SPP 3.1 limits ancillary dwellings to a maximum floor area of 70m2, although this may differ across local councils. While there are no specific restrictions on how many people can live in an ancillary dwelling, because of their size they are usually only suitable for single people, couples, or a small family

How many ancillary dwelling can be built on one lot?

Only one ancillary dwelling can be built on each lot. Building an ancillary dwelling does not allow you to subdivide your lot, unless it is already allowed under the local planning scheme. In most cases the lot area would need to be at least 450sqm.
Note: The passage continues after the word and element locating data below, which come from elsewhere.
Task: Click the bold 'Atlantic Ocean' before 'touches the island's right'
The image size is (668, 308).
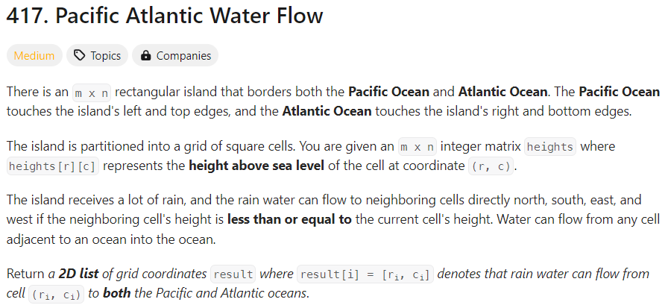Action: click(x=327, y=111)
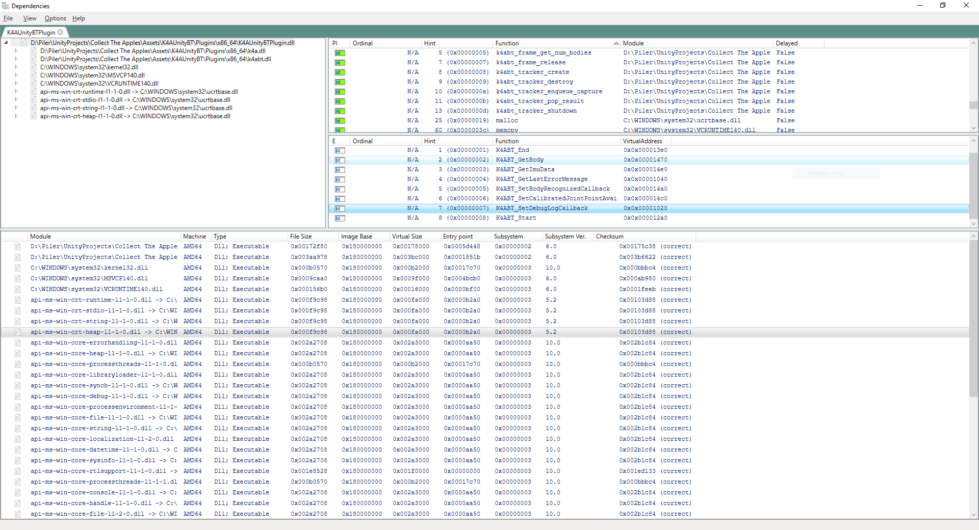Click the module icon beside api-ms-win-core-console-l1-1-0.dll
The width and height of the screenshot is (979, 530).
(x=18, y=492)
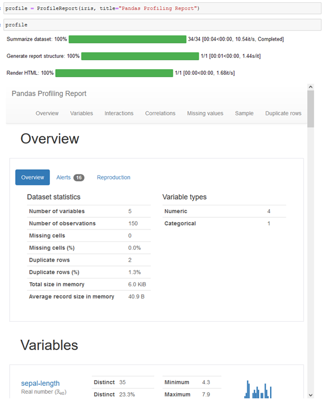Select the blue Overview tab button

(x=33, y=177)
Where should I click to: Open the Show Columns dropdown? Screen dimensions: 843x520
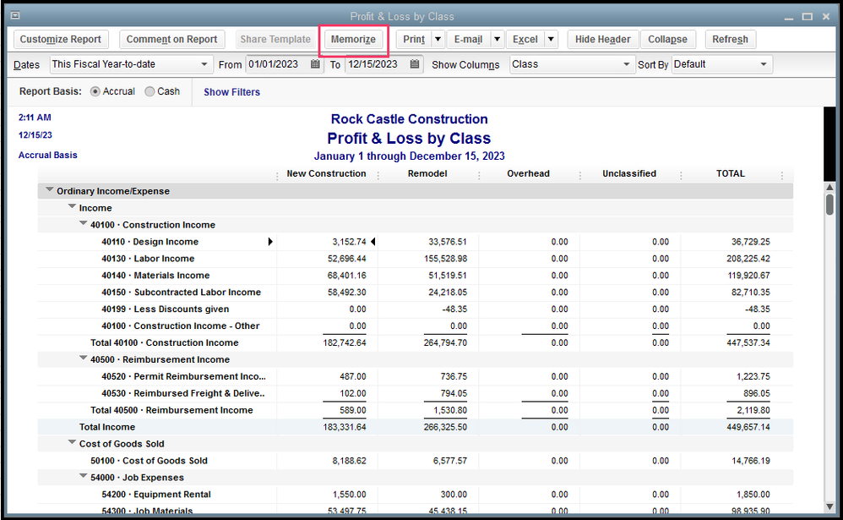626,64
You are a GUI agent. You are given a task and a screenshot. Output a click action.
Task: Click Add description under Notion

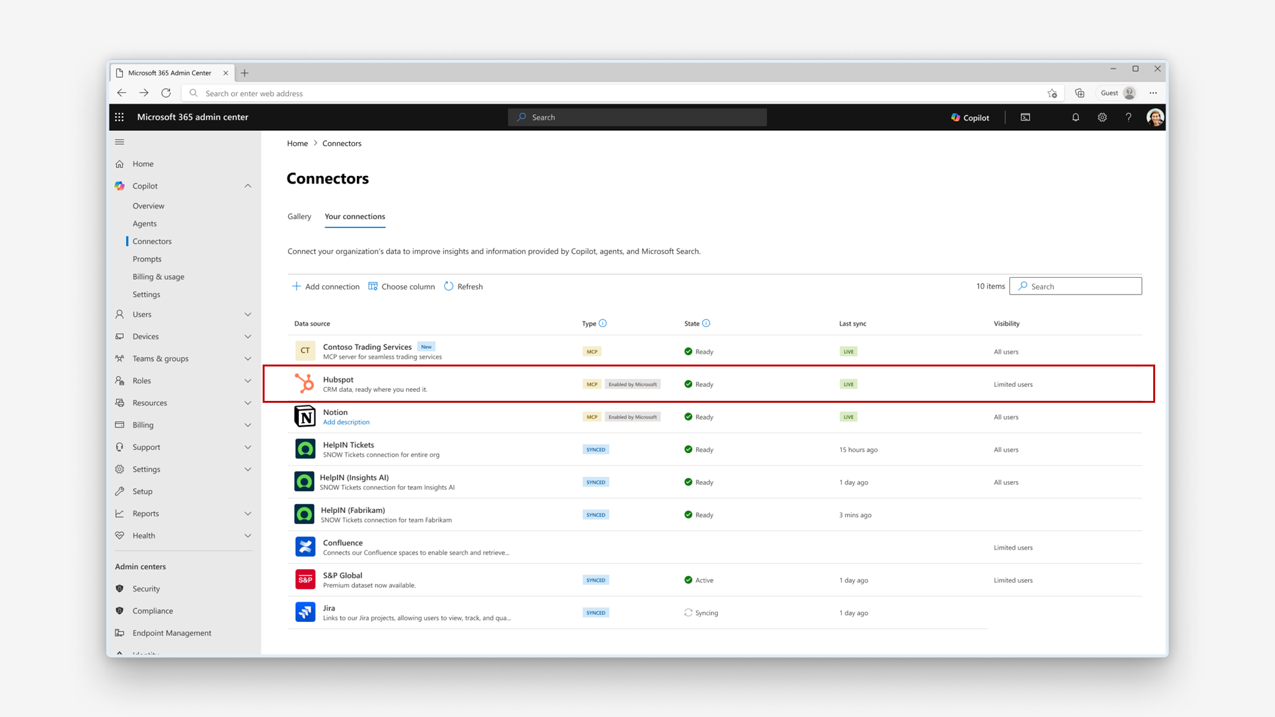(x=346, y=422)
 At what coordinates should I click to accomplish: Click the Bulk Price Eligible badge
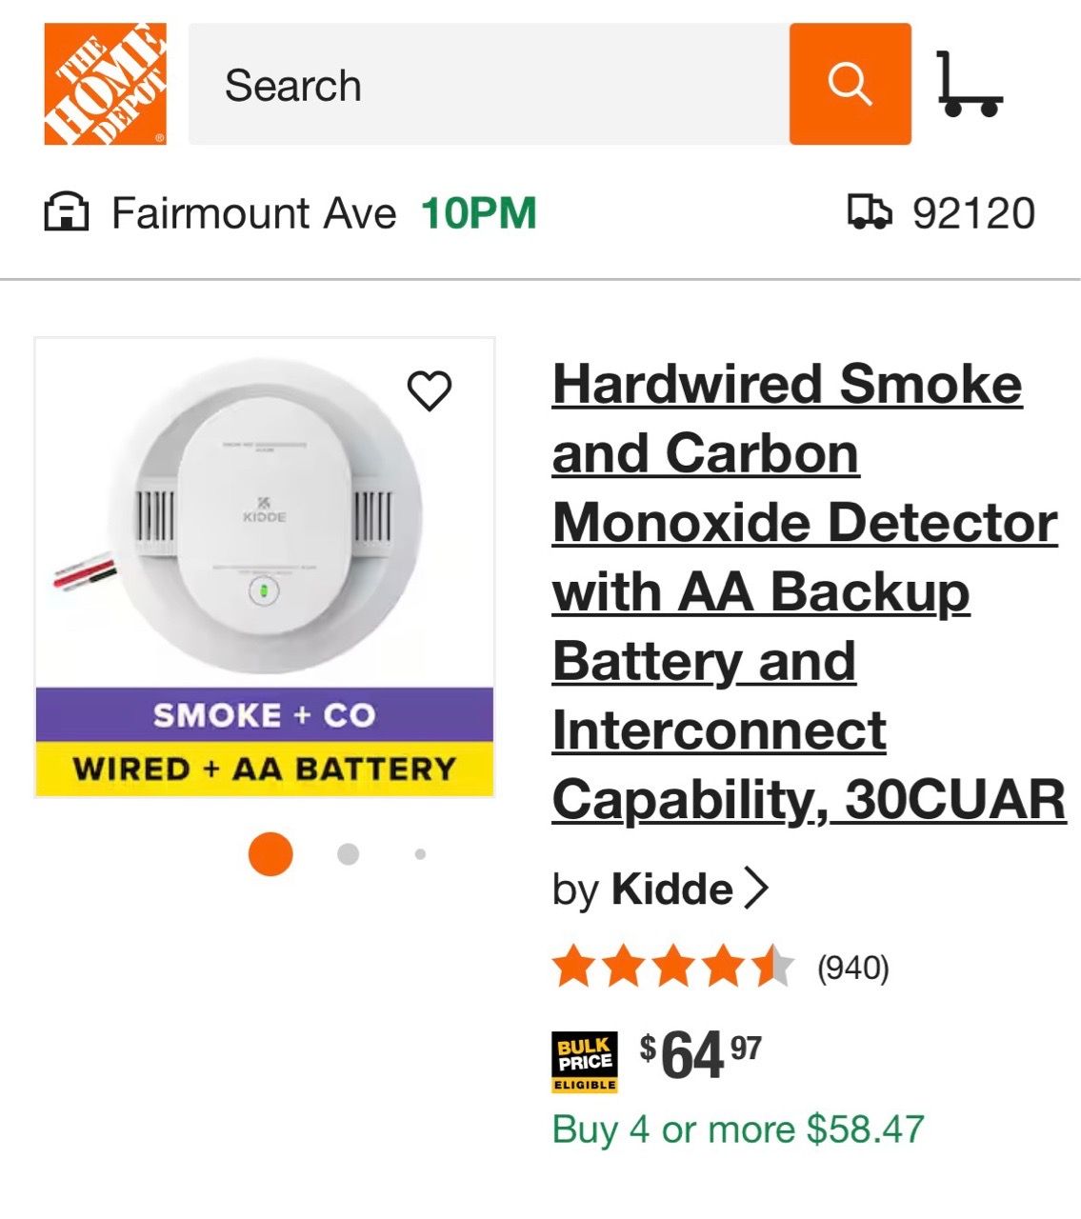tap(585, 1062)
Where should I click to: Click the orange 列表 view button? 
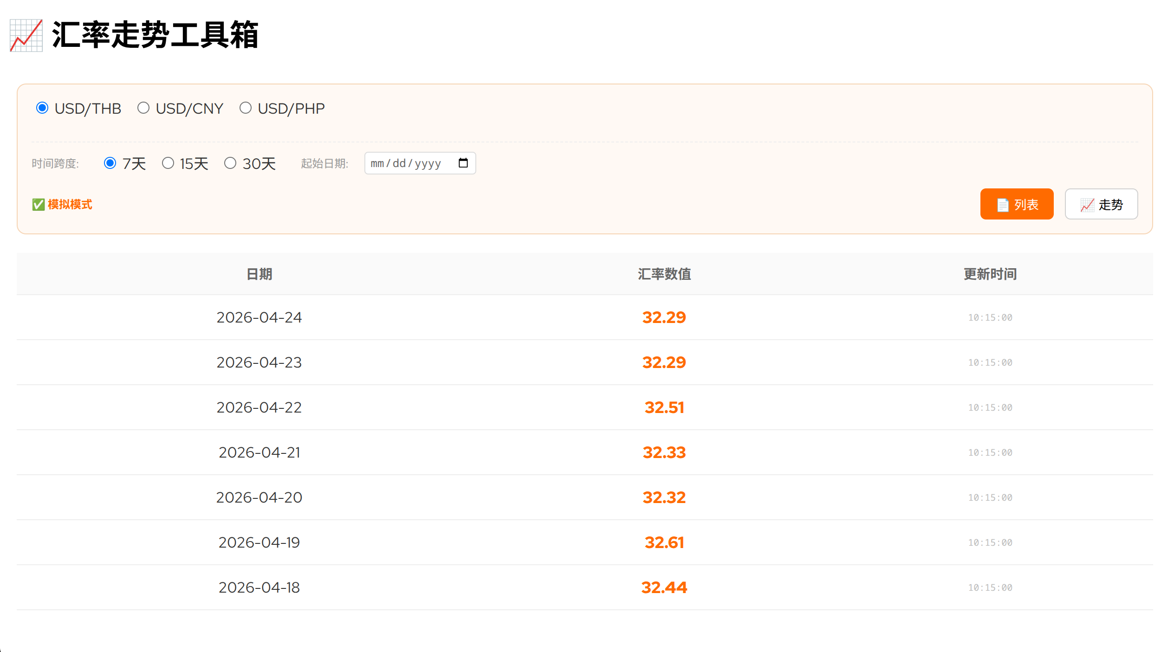(x=1017, y=204)
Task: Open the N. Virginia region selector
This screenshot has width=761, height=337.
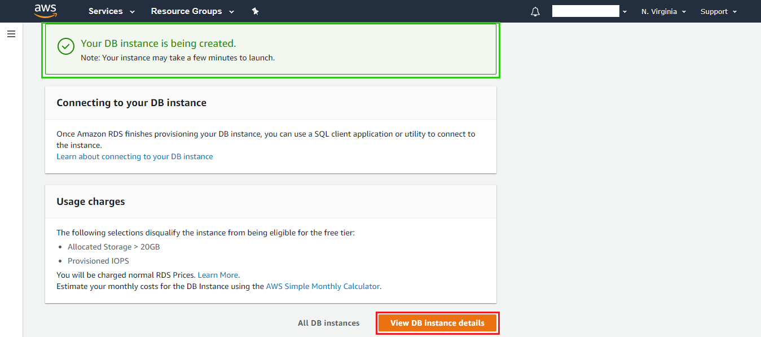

WHAT ARE THE PLANNING REQUIREMENTS?

Your local council will need to be contacted to fully understand the planning regulations that apply to your area. The Residential Design Codes set out the key planning regulations for ancillary dwellings, including minimum lot sizes, maximum floor area, and parking requirements. When building with White Building Co we can ensure all building applications and approvals are taken care of.

Will my council rates change?

Most likely, local councils may need to provide additional facilities for this new dwelling e.g. garbage bins, cross over, and as such may increase your rates accordingly.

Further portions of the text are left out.